Le deuxième jour fut probablement le plus détendu. Depuis la Chata M. R. Štefánika, le chemin de crête, également appelé Sentier des Héros en Slovaquie et partie du sentier européen longue distance E8, monte vers l'est jusqu'à 1800 m directement au démarrage, puis descend jusqu'à la route de montagne menant à Čertovica, où nous avons eu une brève réunion avec mes parents. Ici, Kathleen, préservant son cœur et ses mètres d'altitude, a également choisi de participer. Après un déjeuner commun, nous avons continué pendant encore un peu plus de deux heures jusqu'à l'abri d'urgence Útulňa Ramža.
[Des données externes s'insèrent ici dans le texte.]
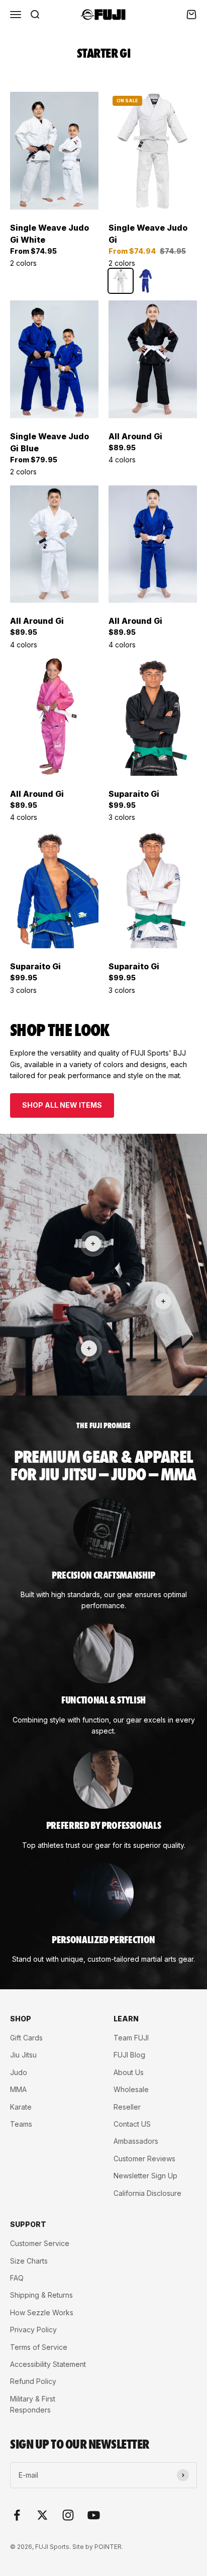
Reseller (127, 2107)
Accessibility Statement (48, 2364)
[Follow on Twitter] (42, 2515)
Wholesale (131, 2089)
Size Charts (29, 2261)
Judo (18, 2072)
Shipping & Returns (41, 2295)
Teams (21, 2124)
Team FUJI (131, 2037)
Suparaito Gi (134, 794)
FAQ (17, 2278)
Comme nous étions les premiers randonneurs à arriver, il nous a d'abord fallu ramasser du bois et allumer le poêle. Nous avons eu une chance extraordinaire et sommes arrivés secs à la cabane. Peu de temps après, le ciel a ouvert ses écluses, et les randonneurs arrivés plus tard étaient heureux de pouvoir d'abord se réchauffer au poêle et se sécher un peu.

Le lendemain, c'était notre étape royale : plus de 1.100 m de dénivelé et bien 20 km de distance. Pour cela, il faisait un temps parfait et les vues magnifiques vers les Hautes Tatras. Cependant, lors de la dernière montée, après environ 15 km, de 1.255 m à 1.730 m, même la plus belle vue ne nous a pas beaucoup aidés, mais plutôt l'idée d'une bière fraîche, d'un plat consistant et bien sûr d'un gros morceau de chocolat. Tout cela nous a été gracieusement offert à l'Útulňa Andrejcov, un abri géré avec beaucoup de passion par de jeunes gens.
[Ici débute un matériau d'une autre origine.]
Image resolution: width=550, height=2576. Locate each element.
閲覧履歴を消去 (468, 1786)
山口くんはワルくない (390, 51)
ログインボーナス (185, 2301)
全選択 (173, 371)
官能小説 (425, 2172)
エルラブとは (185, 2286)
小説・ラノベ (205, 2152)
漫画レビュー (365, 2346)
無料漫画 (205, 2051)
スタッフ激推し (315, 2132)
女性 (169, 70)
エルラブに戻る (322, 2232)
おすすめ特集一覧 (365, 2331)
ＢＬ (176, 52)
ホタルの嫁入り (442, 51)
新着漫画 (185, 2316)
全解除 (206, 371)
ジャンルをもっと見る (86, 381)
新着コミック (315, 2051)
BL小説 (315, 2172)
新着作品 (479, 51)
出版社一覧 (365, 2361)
Le dernier jour, il fallait encore faire preuve de courage. Peu après le départ, nous avons gravi le plafond nuageux, avec des tempêtes et parfois de la pluie. On disait qu'on pouvait voir tous les sommets que nous avons escaladés d'ici. Nous étions heureux si nous pouvions encore voir l'un de nous ou le prochain poteau de balisage. Après trois heures dans les nuages, nous sommes arrivés au point culminant de notre randonnée à 1946 m sur le Králova hoľa. Cependant, il faisait trop froid et venteux pour rester, et il n'y avait pas grand-chose à voir, ce qui a également conduit au fait que nous avons pris le mauvais chemin en descendant. D'autant plus surprenant qu'en descendant, nous avons continuellement croisé des randonneurs d'une journée qui avaient entrepris l'ascension malgré le mauvais temps et l'absence de vue.

Extrêmement heureux mais aussi épuisés, nous sommes arrivés à Telgárt, où le camping-car de mes parents nous attendait déjà avec de délicieux plats. Nous ne voulons pas omettre les masses de myrtilles que nous avons trouvées en cours de route et que nous n'avons pas pu toutes dévorer. Maintenant, nous avons besoin d'une pause – surtout nos pieds. Ensuite, nous disons au revoir à nos visites et continuons en train vers Košice.